“Alone Together,” a play put on by the Occidental theater department, will take place April 3–6 at 8 p.m. in the Keck Theater Lobby. Theater & Performance Studies Associate Professor and “Alone Together” Director Sarah Kozinn said the play seeks to reflect on the five years since the first COVID-19 lockdown, exploring how people remember the time and what has been forgotten.
“It’s a party, a five year commemoration where the audience are guests coming to this celebration,” Kozinn said. “The lobby of Keck Theater is the home where these people have been living and quarantining, and each student has created a character that is based on things they learn from different interviews.”
According to Kozinn, the cast began working on the production early this semester but the idea has been in the works for a few years. Kozinn said in 2022, former Occidental President Harry J. Elam Jr. came to her and a colleague with the idea for a theater production informed by student experiences during lockdown.
“He was doing all these listening sessions, and he was hearing all these people in our community talk about experiences they had during quarantine,” Kozinn said. “Some of them were terribly sad, but also some of them were really empowering and uplifting and just incredible.”

Kozinn said “Alone Together” is a devised theater production, meaning that the cast created the production collaboratively instead of beginning with a pre-existing script. Kozinn said the characters the cast devised have been partially informed by a series of over 100 interviews she conducted with a team of students in 2023, documenting the diverse experiences of quarantine.
“‘Alone Together’ disrupts expectations for what happens on stage by doing something not on stage, doing something without a script, doing something that’s made not from only fictional characters, but from actual interviews and real truth that we experienced,” Kozinn said.
Cast member Lily Fawcett-Dubow (junior) said each of the six characters mimics a certain archetype of a person during lockdown, including a conspiracy theorist, a rule breaker and a social media influencer. Fawcett-Dubow said even if they do not exactly match anyone’s life, she hopes audience members will be able to see parts of themselves represented through each unique character on stage.
Cast member Olivia Nordbø (first year) said she has enjoyed the process of devising a script collaboratively because it has allowed for a lot of creativity within the cast. Nordbø said the characters they have created are informed not only by the interviews Kozinn collected, but by the actors’ own experiences of quarantine.

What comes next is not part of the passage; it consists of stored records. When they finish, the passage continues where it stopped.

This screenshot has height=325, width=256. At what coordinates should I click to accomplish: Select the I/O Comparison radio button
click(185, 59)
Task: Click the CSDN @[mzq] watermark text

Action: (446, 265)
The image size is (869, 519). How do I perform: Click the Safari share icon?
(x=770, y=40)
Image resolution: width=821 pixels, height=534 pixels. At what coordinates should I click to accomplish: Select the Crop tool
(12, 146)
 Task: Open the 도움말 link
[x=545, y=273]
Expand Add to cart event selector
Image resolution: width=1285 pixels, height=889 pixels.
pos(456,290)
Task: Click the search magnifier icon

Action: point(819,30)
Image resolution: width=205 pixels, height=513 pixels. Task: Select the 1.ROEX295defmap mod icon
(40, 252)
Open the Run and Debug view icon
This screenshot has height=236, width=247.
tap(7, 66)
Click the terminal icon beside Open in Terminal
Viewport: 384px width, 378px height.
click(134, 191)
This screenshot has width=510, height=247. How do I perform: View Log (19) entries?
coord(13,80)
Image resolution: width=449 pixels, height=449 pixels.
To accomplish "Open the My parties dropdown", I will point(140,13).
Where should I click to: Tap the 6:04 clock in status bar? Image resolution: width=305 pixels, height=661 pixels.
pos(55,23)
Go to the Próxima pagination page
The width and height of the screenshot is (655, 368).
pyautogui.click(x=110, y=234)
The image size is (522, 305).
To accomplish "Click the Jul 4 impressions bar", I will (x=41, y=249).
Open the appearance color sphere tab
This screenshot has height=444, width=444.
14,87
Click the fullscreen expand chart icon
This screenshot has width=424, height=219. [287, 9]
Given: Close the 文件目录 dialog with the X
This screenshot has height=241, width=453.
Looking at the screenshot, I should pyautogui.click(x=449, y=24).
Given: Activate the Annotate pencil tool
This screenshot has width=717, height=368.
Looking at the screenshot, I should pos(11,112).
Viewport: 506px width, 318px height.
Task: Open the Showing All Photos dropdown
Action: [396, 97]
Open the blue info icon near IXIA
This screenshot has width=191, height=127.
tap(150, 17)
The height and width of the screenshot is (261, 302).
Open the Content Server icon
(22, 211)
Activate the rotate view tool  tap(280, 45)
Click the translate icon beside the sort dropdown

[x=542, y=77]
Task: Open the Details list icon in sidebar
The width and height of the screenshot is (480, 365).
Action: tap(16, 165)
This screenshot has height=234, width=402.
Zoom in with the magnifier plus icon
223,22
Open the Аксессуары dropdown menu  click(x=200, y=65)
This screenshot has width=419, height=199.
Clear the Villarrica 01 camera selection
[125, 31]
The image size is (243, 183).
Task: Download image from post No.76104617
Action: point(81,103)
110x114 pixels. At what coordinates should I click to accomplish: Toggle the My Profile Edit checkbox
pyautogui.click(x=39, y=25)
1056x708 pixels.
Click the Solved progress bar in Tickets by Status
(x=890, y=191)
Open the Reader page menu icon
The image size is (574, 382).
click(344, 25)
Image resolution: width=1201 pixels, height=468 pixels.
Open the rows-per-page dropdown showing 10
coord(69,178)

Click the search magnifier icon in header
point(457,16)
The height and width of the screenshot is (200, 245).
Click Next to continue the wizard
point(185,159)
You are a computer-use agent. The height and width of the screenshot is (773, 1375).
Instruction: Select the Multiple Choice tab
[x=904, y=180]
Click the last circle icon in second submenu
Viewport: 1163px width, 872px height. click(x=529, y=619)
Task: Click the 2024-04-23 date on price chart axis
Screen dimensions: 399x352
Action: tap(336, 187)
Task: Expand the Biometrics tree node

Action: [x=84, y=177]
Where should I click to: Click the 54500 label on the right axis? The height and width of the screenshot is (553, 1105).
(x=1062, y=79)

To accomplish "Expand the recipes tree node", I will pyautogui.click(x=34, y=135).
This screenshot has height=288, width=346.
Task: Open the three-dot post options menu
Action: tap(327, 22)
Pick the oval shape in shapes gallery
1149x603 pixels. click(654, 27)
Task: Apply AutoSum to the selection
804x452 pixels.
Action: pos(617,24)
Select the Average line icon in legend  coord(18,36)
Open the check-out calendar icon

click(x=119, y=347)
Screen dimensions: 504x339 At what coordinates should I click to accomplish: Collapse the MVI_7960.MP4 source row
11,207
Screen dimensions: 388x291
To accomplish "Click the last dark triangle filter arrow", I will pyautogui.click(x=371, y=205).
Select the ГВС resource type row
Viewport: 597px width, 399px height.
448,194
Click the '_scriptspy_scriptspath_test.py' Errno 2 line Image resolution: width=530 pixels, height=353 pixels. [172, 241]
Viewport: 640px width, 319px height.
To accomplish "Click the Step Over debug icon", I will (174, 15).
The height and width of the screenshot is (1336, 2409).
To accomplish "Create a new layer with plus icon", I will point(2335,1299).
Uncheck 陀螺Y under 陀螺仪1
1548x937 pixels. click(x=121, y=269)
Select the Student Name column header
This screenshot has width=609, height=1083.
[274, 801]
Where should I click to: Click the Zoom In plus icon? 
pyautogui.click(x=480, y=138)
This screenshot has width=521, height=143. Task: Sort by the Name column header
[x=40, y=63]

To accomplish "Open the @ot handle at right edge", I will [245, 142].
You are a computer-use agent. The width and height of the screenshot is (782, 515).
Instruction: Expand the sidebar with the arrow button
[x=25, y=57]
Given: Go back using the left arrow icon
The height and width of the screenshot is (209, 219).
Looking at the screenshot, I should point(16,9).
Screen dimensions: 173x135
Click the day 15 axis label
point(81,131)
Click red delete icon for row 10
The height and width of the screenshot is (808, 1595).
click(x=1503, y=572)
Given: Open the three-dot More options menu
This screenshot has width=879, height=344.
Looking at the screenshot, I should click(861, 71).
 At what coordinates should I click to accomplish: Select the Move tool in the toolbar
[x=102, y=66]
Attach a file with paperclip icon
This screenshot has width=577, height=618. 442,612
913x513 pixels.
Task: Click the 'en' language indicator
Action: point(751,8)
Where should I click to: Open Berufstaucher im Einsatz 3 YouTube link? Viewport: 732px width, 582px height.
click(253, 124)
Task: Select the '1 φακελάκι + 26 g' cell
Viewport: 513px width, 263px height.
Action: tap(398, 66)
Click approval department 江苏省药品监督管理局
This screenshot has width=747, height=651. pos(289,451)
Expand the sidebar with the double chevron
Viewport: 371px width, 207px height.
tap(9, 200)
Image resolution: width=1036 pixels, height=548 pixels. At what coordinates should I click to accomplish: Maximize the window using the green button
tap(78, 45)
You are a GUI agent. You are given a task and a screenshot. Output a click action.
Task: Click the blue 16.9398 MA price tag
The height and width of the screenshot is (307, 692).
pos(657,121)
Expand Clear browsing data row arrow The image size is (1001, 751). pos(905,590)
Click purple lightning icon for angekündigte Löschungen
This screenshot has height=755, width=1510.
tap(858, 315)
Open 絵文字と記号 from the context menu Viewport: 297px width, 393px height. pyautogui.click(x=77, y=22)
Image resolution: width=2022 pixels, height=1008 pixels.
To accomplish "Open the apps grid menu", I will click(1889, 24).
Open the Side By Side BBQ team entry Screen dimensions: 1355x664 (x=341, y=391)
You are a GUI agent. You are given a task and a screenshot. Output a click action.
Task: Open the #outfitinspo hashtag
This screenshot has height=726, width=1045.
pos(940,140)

“I think it’s kind of a forgotten time, like we just moved past it, but there’s a lot there that it was worth digging up again,” Nordbø said. “Listening to these interviews and reading them and seeing how people actually reflect about that time — [it is] really interesting because we get to see it from so many perspectives.”

Cast member Connor Leebardt (senior) said the process of devising the script has been unconventional but extremely fun. Leebardt said they hope seeing the play will give audience members a chance to reflect on their own experiences of quarantine — particularly the parts that they have otherwise begun to forget.
“Giving people the opportunity to observe who they were then and how far they’ve come in a conscious manner I think is going to be really powerful when it all comes together,” Leebardt said.
Leebardt said theater is a powerful tool for exploring themes as big as COVID-19 because it is unreproducible.
“When you’re at a theater show, that’s it. You have the hour or hour and a half that you’re there, and what you don’t observe is what you’re not going to see again,” Leebardt said. “So you’re put in this heightened state of observation and reflection and interpretation.”
According to Kozinn, while the piece explores some heavy subject matter, it is, for the most part, a joyful celebration of togetherness after a period which suspended society’s ability to connect.
“I think that doing live theater where we have to gather together in a shared space to talk about COVID is a radical act, considering that we weren’t allowed to be together in shared space to tell these stories,” Kozinn said.